把我的唾液寄到23andme这家位于加州山景城的个性化遗传学公司很简单。我通过邮件收到一个试管,用几毫升自己的唾液装满试管,和防腐保存液混合,并拧上盖子。这样,我的样本就可以被寄出去了。很快我就能知道自己患有阿尔茨海默症、乳房癌和肥胖的风险是多少,也会知道自己应该避免使用什么药物。
其实,这么说并不准确。因为对大多数人类遗传学来说,便于消费者使用的测试很难解释DNA变异的意义。在我把试管寄出几周后,收到了一封邮件,通知我检测结果已经在23andMe公司的网页上了。尽管点击查看我的血统报告很有意思,但我对影响自己健康的遗传性状分析却不那么有兴趣。
我的报告里最大的疾病风险是什么?我有5.2%的可能在以后会患有不宁腿综合征(restless leg syndrome),比一般人的风险要高24%。我患有阿尔茨海默病的风险比平均值略低,患有肥胖症的风险则属一般水平。然而,这些结论并不是特别有意义。新的研究也许会发现我的基因组携带一个老年痴呆症高风险的变异。而对肥胖症来说,遗传的影响可以被生活方式抵消。
不过,测试结果确实也包含一些有用的信息。比如我的基因组带有的一些标记表明我对普通血液抗凝剂的敏感度比一般人的平均值要高。目前我还不需要这种药物。但如果情况有变,比如我突发心脏病,那么这个信息对帮助医生开出剂量合适的、也许可以救命的药物就很重要。我还找到了改喝脱咖啡因咖啡的动力,我的报告说我是一个代谢咖啡因缓慢的人,这和一天喝几杯咖啡的人(比如我)的心脏病发作风险存在相关性。

数据
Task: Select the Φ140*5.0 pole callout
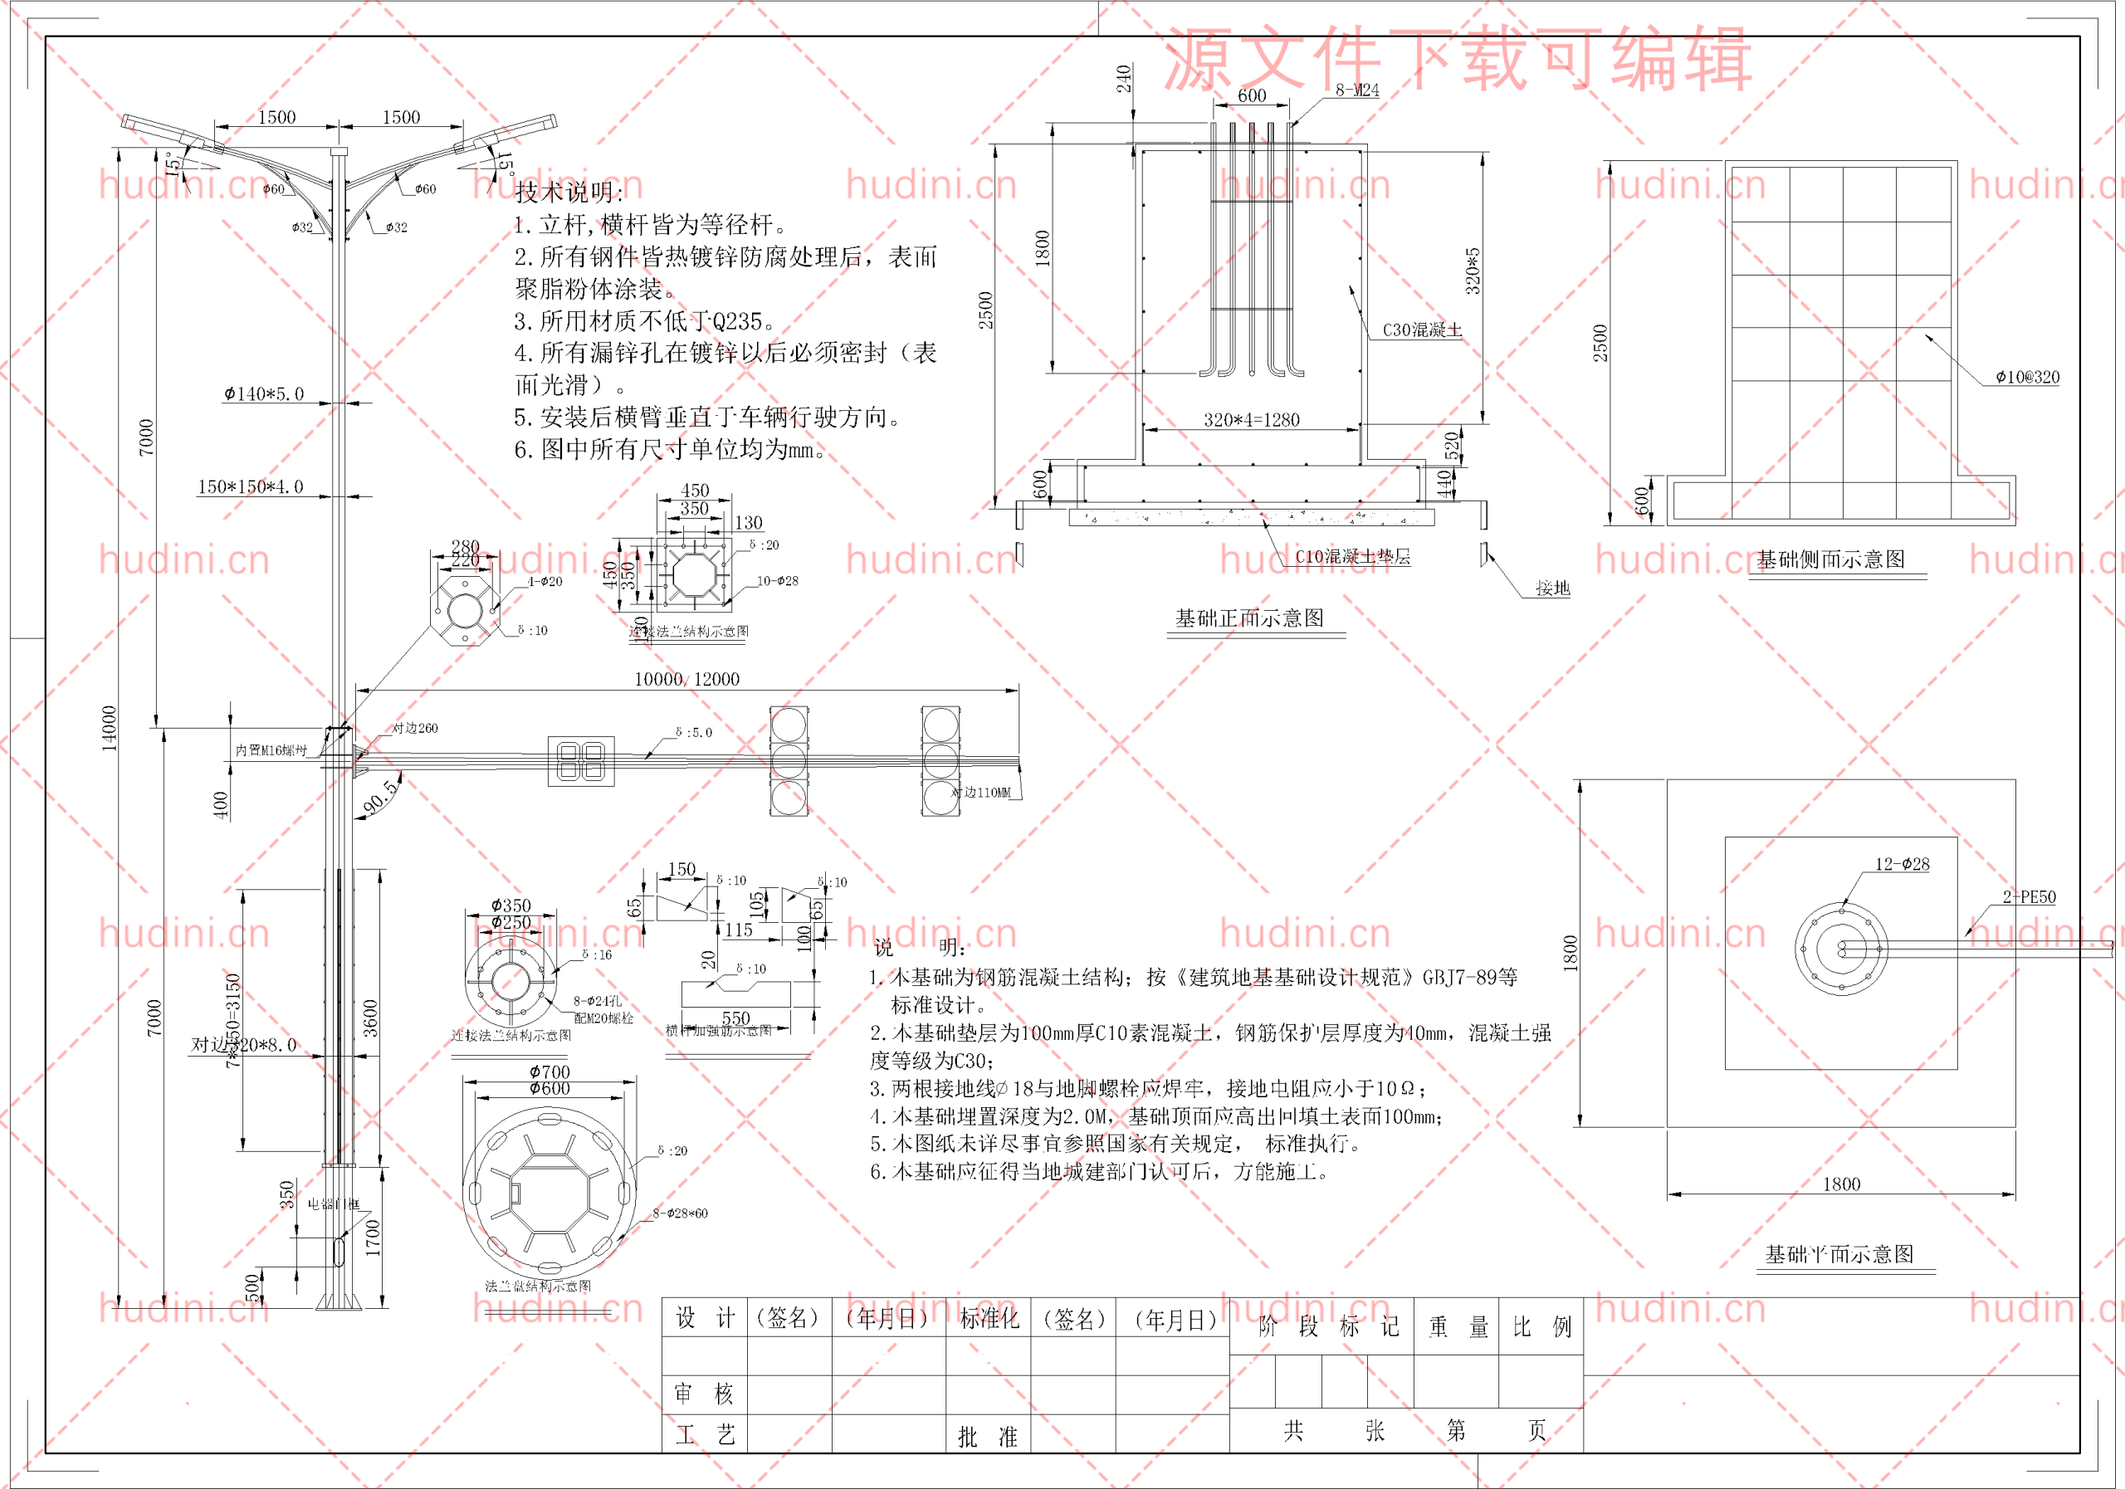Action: (264, 394)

任务要求
请从这篇个人基因检测文章的最后一句之后接着往下写。 这里的材料与此无关。

你的回答
从某种意义上来说,我的运气不错,因为报告中没有什么扎眼的结果。“大约40%到50%的客户和你拿到的结果差不多一他们没有什么指标特别显眼,”23andMe公司的高级研究主任乔安娜芒亭(Joanna Mountain)说。但对很多人来说,这些结果可能会更有意义。她表示“以黄斑变性为例,(报告中指出的)风险范围在0.1%到74%之间,心脏病的风险范围也很大:在10%到50%之间。”
但是大部分人很难理解这些范围的意义。而且目前医学界能在多大程度上接受这种测试并起到帮助还不得而知。休斯顿贝勒医学院的遗传学家和内科学专家莎朗皮隆(Sharon Plon)说:“我的病人曾把这些报告给我看,但我没有花很多时间看报告结果。因为这不是我开具的检测,”现在缺乏证据证明这些测试可以提示并改进对病人的护理,她说:“除非这类测试成为循证医学的一部分,医生将会回避使用它们。”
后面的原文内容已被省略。